**DIRECTION**
Pull out each row below that contains the word "perform", and treat uppercase and lowercase letters as different.

**MATERIAL TO PROCESS**
--- --- ---
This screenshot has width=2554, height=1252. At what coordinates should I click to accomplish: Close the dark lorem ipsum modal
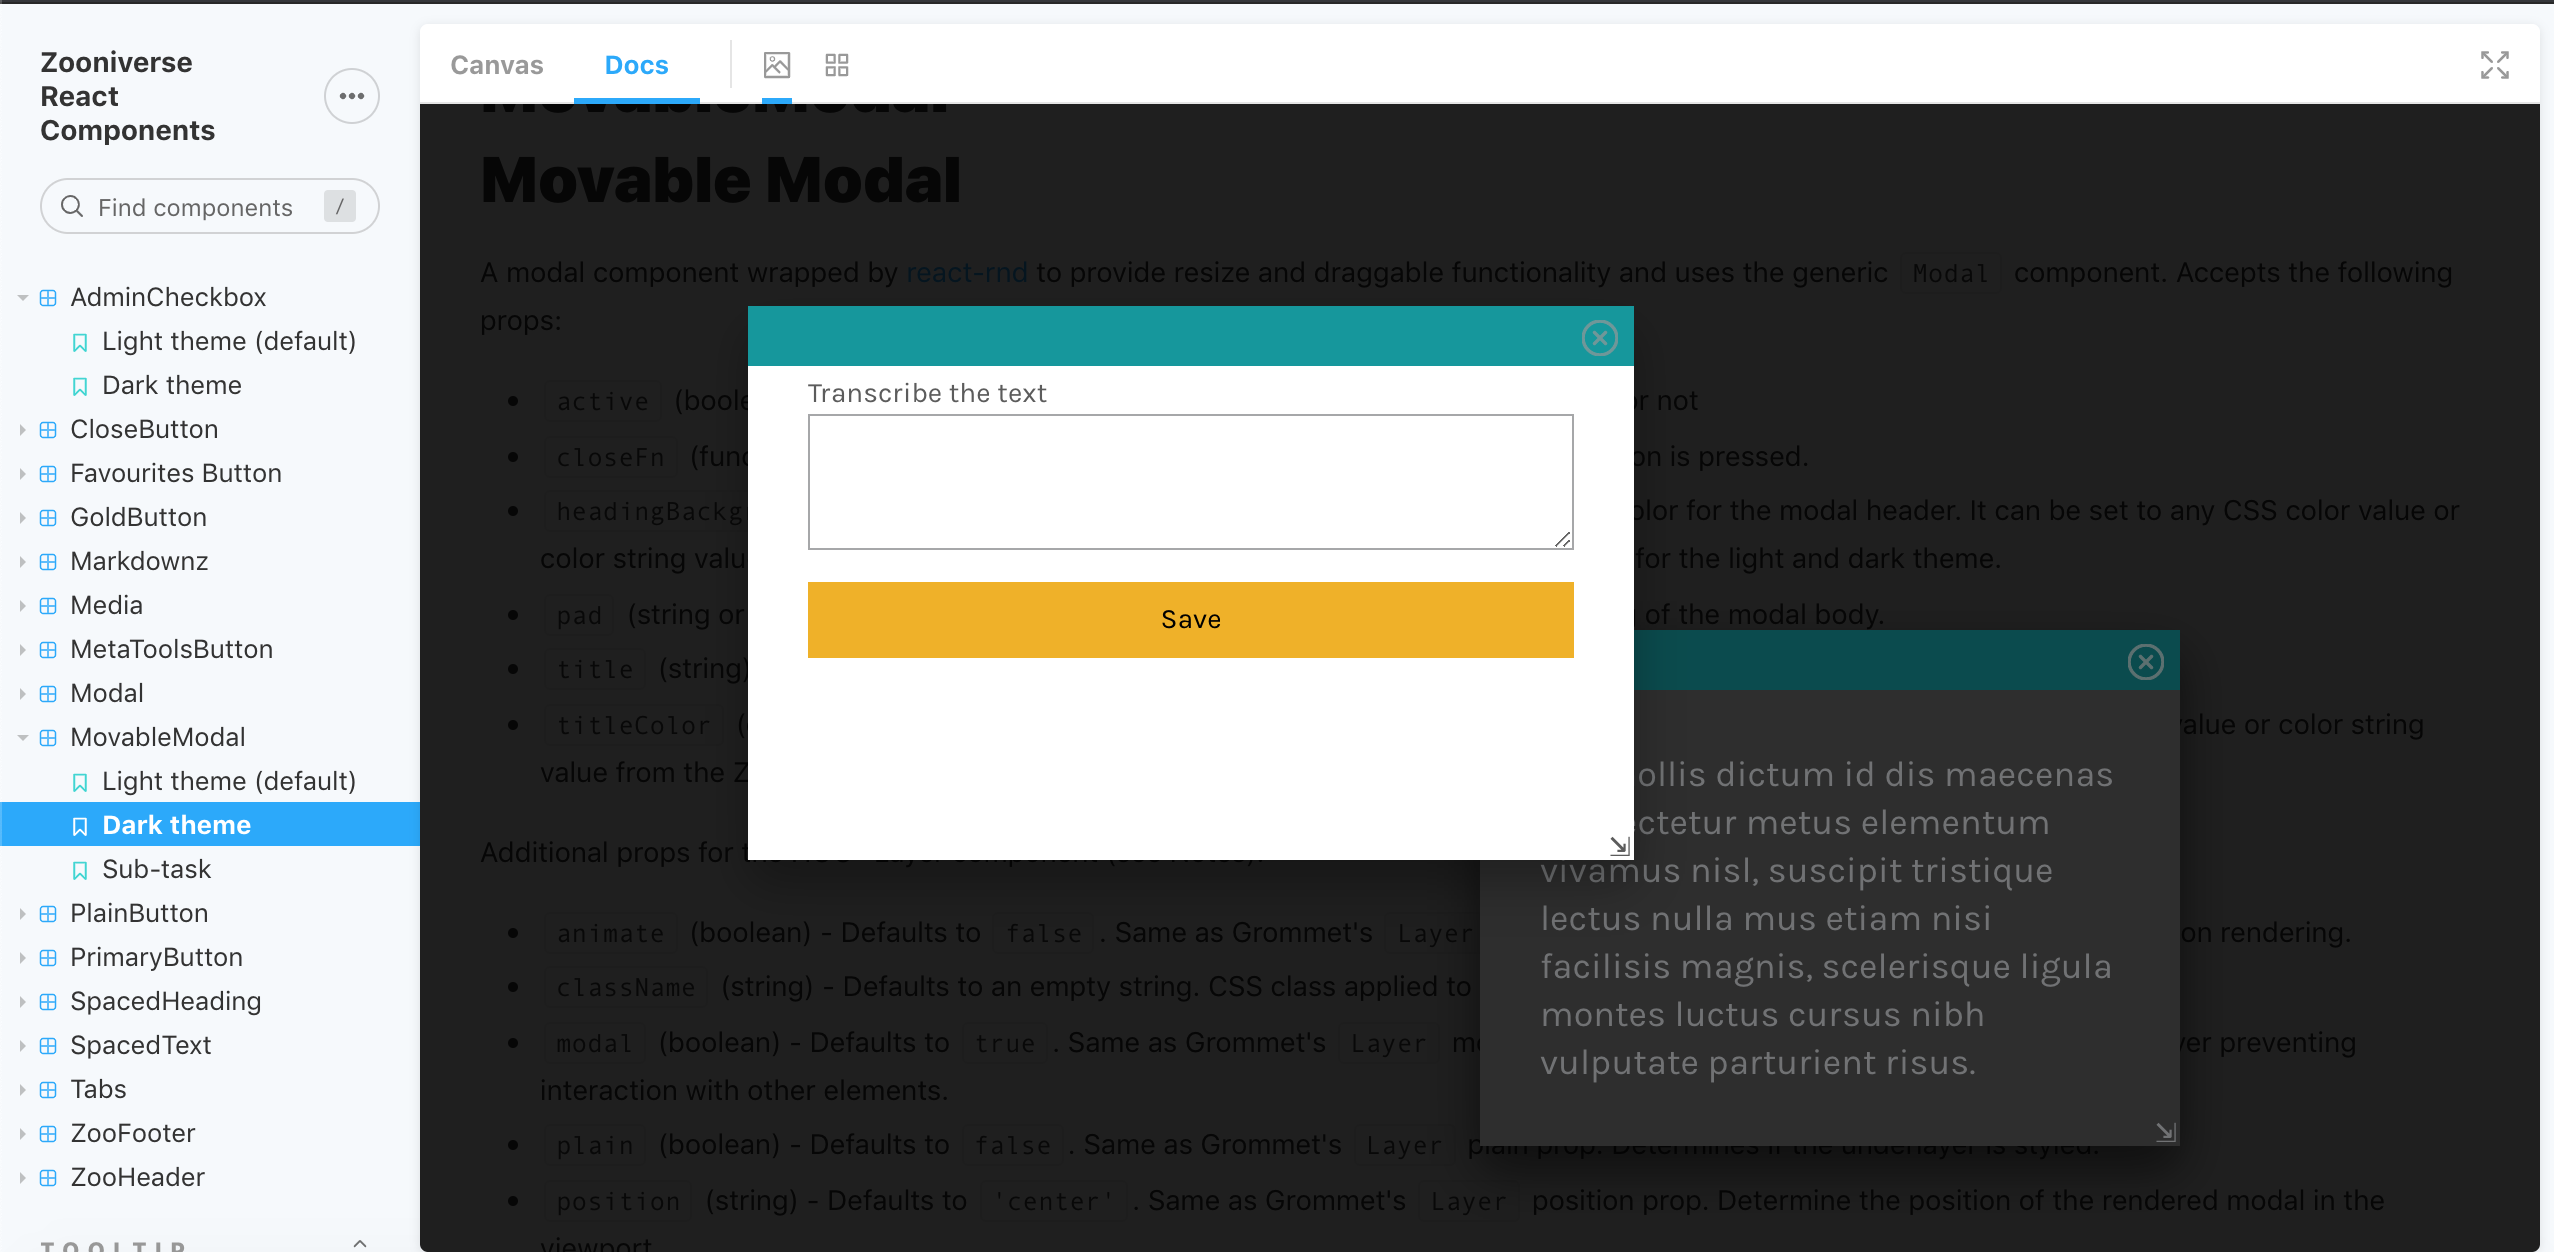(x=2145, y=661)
--- --- ---
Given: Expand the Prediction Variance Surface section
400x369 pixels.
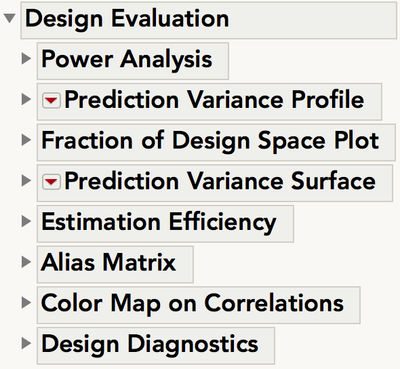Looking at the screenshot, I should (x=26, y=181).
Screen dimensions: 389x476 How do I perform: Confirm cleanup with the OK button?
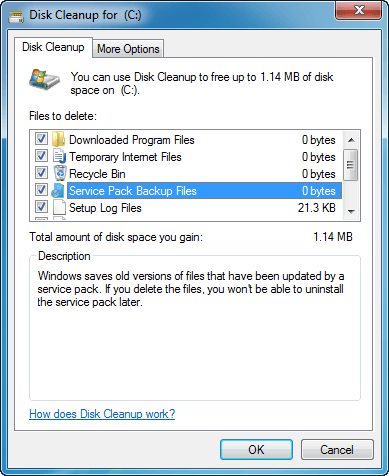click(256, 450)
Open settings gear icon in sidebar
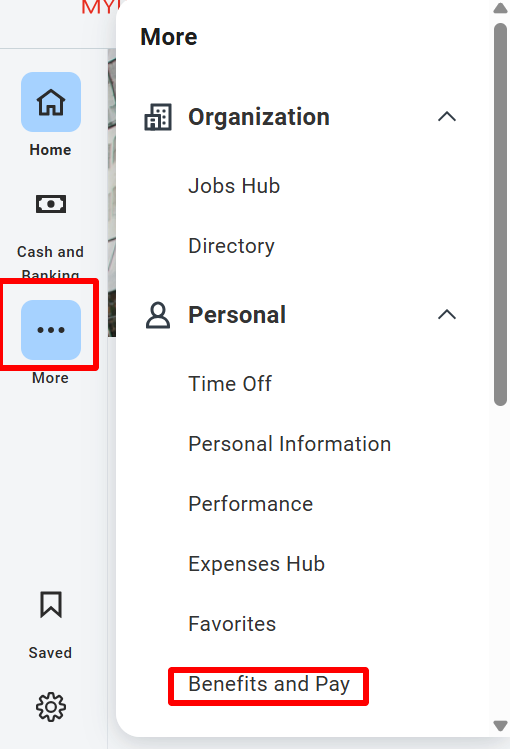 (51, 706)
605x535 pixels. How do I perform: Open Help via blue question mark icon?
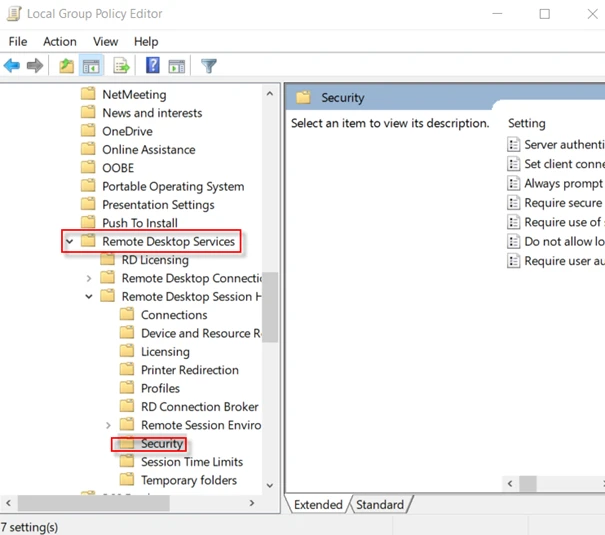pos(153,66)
--- --- ---
**SOLUTION**
Screen dimensions: 389x476 How do I perform: Confirm cleanup with the OK button?
605x535 pixels. How do I perform: Open Help via blue question mark icon?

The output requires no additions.